Arginine is the major source of nitric oxide (NO) and NO is the next best thing for muscle glucose metabolism in the absence of cholesterol sulfate. NO is a poor substitue for SO4-2, but it can function in some of the missing roles. As you will recall, I propose that cholesterol SO4-2 accomplishes a number of important things in muscle cells: it delivers oxygen to myoglobin, it supplies cholesterol to the cell membrane, it helps break down glucose, protects the cell's proteins from glycation and oxidation damage, and provides energy to the cell. NO can help in reducing glycation damage, as nitrogen can be reduced from +2 to 0 (whereas sulfur was reduced from +6 to -2). It also provides oxygen, but it is unable to transfer the oxygen directly to myoglobin by binding with the iron molecule, as was the case for sulfate. NO does not supply cholesterol, so cholesterol deficiency remains a problem, leaving the cell's proteins and fats more vulnerable to oxidative damage. Furthermore, NO itself is an oxidizing agent, so myoglobin becomes disabled, due to both oxidation and glycation damage. The muscle cell, therefore, engages in mitochondrial oxidation of glucose at its own peril: better to revert to anaerobic metabolism of glucose to decrease the risk of damage. Anaerobic metabolism of glucose results in a build-up of lactic acid, which, as explained in [Dröge1997] further enhances the need for the liver to metabolize glutamate, thus augmenting the feedback loop.
Furthermore, as you'll recall, if I'm right about cholesterol sulfate seeding lipid rafts, then, with a cholesterol sulfate deficiency, the entry of both glucose and fat into the muscle cell are compromised. This situation leaves the cell with little choice but to exploit its internal proteins as fuel, manifested as muscle wasting.
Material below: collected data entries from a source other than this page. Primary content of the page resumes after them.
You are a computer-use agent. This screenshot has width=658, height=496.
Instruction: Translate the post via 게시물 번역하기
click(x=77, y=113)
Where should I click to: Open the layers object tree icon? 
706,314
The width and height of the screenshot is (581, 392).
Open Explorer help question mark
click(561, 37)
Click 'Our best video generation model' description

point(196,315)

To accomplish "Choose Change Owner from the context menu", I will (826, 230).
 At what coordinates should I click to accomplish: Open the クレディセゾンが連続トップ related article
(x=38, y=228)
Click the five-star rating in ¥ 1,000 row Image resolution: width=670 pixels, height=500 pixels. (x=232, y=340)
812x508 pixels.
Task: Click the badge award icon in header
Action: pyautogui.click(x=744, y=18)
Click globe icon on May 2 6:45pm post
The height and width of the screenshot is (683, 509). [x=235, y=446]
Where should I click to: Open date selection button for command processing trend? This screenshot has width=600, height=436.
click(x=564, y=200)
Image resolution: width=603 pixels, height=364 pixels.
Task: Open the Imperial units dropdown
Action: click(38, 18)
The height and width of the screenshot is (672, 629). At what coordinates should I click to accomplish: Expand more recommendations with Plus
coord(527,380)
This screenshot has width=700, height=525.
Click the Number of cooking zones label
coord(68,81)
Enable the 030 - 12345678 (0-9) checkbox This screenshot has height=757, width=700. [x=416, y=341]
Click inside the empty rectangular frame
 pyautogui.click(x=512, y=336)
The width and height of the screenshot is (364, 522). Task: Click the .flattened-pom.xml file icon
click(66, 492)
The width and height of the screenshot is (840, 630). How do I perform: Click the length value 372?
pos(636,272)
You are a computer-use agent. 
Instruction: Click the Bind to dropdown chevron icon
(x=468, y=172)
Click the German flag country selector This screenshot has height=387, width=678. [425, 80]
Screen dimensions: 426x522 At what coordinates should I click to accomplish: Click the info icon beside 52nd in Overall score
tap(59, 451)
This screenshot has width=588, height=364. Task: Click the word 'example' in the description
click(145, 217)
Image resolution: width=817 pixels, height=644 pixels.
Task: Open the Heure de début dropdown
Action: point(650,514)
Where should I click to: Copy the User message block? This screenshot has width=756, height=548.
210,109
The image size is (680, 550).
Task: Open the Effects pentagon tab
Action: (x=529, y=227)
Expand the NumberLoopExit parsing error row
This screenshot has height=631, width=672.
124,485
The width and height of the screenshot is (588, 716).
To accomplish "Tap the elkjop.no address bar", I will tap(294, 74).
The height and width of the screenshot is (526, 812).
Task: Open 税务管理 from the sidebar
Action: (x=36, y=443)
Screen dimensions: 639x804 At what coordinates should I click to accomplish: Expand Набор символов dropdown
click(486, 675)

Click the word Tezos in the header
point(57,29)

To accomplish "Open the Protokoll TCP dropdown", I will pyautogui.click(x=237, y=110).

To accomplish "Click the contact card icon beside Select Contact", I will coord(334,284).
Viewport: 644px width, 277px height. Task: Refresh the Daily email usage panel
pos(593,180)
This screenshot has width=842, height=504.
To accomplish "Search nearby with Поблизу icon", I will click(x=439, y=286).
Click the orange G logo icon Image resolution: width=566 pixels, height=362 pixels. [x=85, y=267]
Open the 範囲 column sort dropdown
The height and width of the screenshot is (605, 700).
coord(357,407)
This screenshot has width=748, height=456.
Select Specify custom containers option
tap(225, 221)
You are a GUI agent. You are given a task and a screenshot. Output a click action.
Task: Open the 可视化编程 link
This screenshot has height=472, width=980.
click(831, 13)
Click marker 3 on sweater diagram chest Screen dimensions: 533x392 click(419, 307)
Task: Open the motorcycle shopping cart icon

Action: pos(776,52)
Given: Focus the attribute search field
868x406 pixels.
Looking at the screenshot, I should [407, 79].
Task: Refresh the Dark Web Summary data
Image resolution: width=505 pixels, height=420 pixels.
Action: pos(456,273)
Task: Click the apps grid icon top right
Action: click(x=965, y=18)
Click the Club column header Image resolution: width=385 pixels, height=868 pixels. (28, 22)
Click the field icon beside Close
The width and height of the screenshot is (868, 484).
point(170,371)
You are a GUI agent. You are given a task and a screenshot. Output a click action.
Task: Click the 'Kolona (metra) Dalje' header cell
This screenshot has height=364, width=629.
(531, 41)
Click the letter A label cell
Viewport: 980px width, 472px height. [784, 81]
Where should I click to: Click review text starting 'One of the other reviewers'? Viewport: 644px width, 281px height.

In summary, a number of different arguments lead to the hypothesis that sulfur deficiency causes the liver to shift from producing cholesterol sulfate to producing arginine (and subsequently nitric oxide). This leaves the intestines and muscle cells vulnerable to oxidation damage, which can explain both the intestinal inflammation and the muscle wasting associated with Crohn's disease.
This explanation may not answer every last question that's involved, but it makes a heck of a lot of sense to me.
Tex
The point is, if a cholesterol level below 180 mg/dL increases mortality risk, then obviously a graduated risk scale exists, so that even at levels above 180 mg/dL, the risk of other adverse effects will likely be increased, and that risk will gradually decrease as the cholesterol level is increased.